_AIM OF THE TASK_:
Your answer should consist only of the lines below from the one with "Training Request (309, 1441)" through the one with "[Register] (417, 17)", copied exactly.

_AVAILABLE RECORDS_:
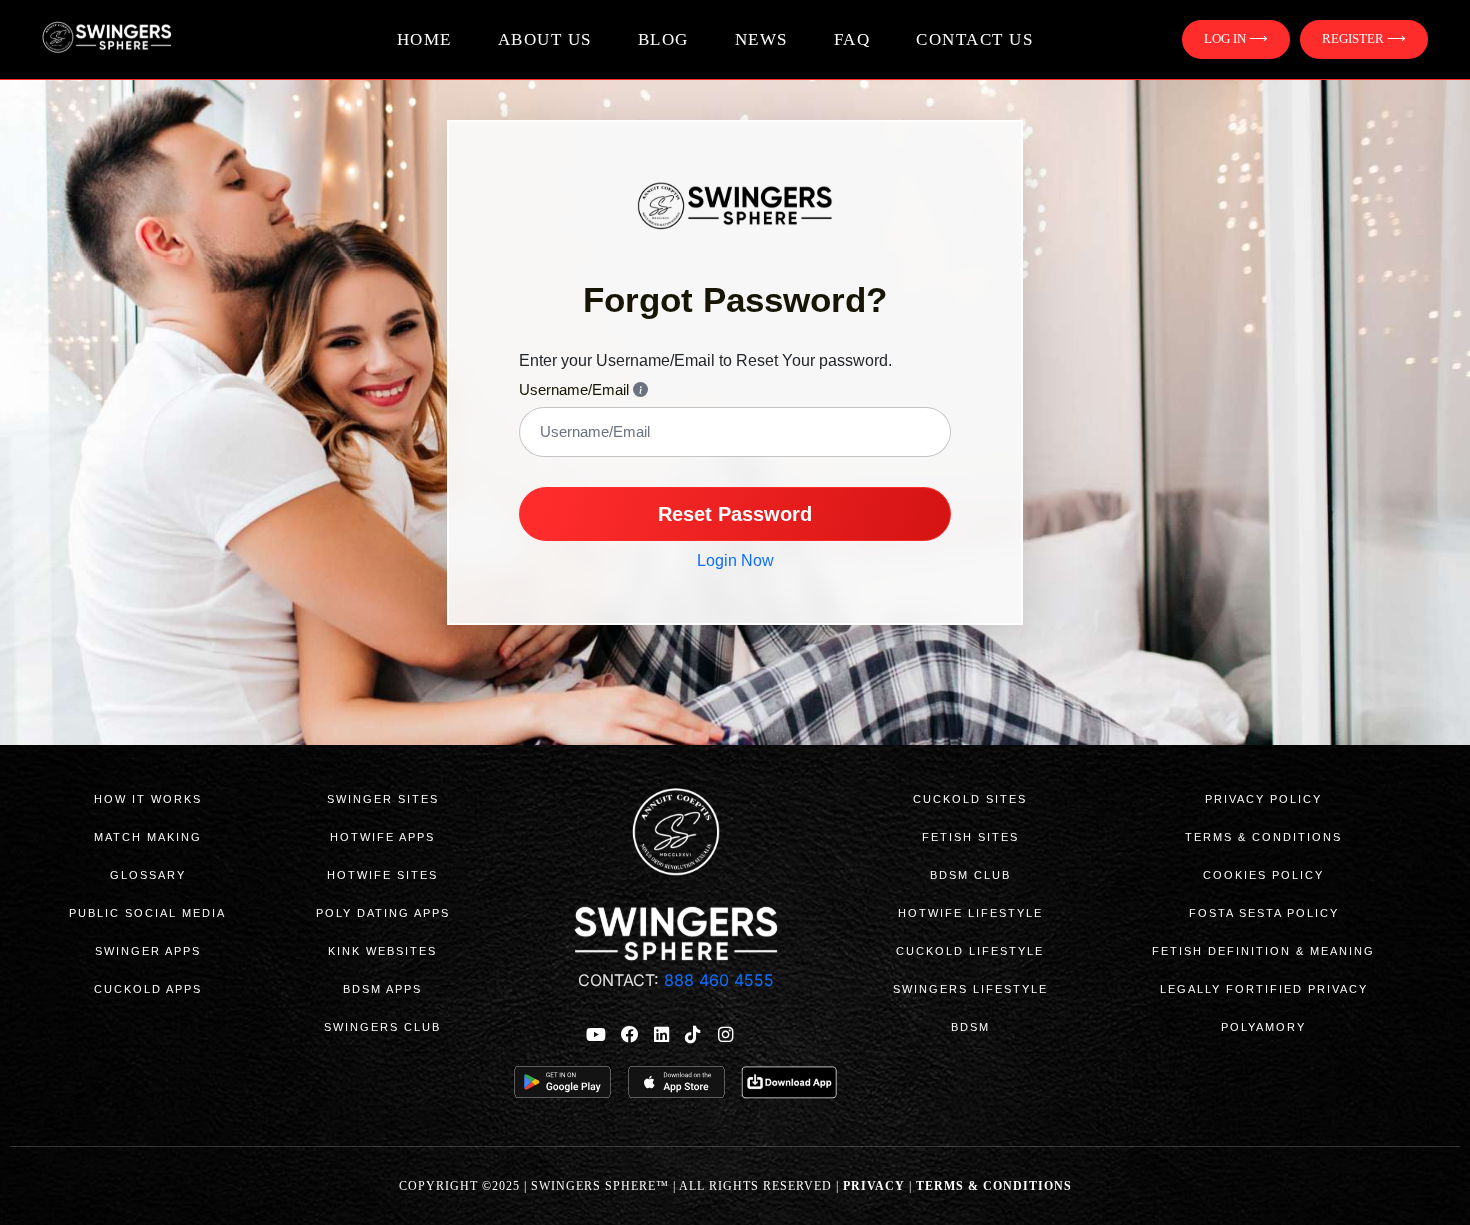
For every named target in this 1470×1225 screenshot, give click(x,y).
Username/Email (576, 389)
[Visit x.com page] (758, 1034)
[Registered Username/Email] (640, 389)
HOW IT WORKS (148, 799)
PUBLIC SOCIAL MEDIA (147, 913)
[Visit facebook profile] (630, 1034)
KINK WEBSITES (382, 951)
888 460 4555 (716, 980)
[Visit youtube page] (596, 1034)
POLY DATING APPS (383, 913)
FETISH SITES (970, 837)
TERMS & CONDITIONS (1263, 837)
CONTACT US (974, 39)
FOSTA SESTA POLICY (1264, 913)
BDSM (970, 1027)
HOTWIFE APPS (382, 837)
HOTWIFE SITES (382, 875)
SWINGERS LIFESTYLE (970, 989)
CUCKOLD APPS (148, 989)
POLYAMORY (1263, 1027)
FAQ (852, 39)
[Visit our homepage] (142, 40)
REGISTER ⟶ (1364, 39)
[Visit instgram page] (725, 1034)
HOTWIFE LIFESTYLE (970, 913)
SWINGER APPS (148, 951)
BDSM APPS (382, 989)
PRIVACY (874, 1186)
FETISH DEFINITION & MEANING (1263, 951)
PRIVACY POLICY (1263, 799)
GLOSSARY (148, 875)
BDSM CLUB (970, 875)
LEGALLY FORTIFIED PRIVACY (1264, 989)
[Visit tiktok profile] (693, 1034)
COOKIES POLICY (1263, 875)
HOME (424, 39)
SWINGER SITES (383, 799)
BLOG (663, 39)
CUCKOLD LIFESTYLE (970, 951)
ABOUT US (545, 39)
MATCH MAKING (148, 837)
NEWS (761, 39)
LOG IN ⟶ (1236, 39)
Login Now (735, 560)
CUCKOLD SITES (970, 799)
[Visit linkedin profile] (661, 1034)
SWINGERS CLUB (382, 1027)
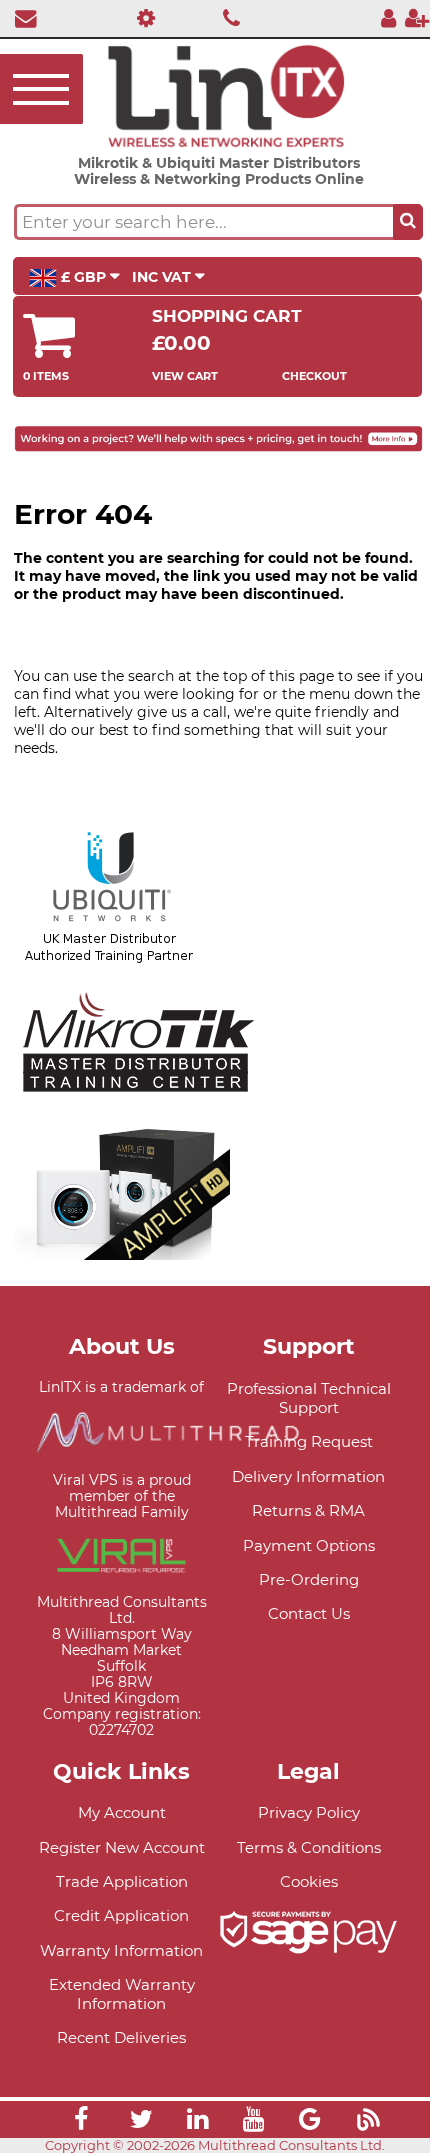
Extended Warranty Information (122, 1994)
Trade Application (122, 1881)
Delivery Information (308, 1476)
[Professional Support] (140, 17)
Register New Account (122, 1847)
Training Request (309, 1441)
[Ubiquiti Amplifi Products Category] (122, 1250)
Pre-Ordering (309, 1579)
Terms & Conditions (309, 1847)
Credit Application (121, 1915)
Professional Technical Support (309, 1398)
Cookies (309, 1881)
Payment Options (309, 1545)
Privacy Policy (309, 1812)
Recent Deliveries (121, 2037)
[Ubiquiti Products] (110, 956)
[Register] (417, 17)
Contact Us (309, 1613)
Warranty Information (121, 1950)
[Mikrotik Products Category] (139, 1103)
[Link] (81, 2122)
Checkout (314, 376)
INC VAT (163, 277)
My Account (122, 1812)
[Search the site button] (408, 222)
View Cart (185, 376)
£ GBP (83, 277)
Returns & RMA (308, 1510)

...

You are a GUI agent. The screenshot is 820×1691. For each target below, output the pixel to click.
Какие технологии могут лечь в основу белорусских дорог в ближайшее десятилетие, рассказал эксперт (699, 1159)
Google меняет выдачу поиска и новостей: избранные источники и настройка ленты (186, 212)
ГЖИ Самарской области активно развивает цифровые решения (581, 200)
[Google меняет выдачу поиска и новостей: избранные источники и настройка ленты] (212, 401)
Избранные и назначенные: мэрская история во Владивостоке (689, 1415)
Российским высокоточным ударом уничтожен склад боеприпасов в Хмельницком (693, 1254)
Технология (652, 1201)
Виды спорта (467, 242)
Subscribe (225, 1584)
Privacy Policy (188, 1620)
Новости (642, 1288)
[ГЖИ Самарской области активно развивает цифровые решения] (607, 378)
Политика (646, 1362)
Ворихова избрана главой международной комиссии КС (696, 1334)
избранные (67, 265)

_FINISHED TASK_:
Training Request (309, 1441)
[Ubiquiti Amplifi Products Category] (122, 1250)
Pre-Ordering (309, 1579)
Terms & Conditions (309, 1847)
Credit Application (121, 1915)
Professional Technical Support (309, 1398)
Cookies (309, 1881)
Payment Options (309, 1545)
Privacy Policy (309, 1812)
Recent Deliveries (121, 2037)
[Ubiquiti Products] (110, 956)
[Register] (417, 17)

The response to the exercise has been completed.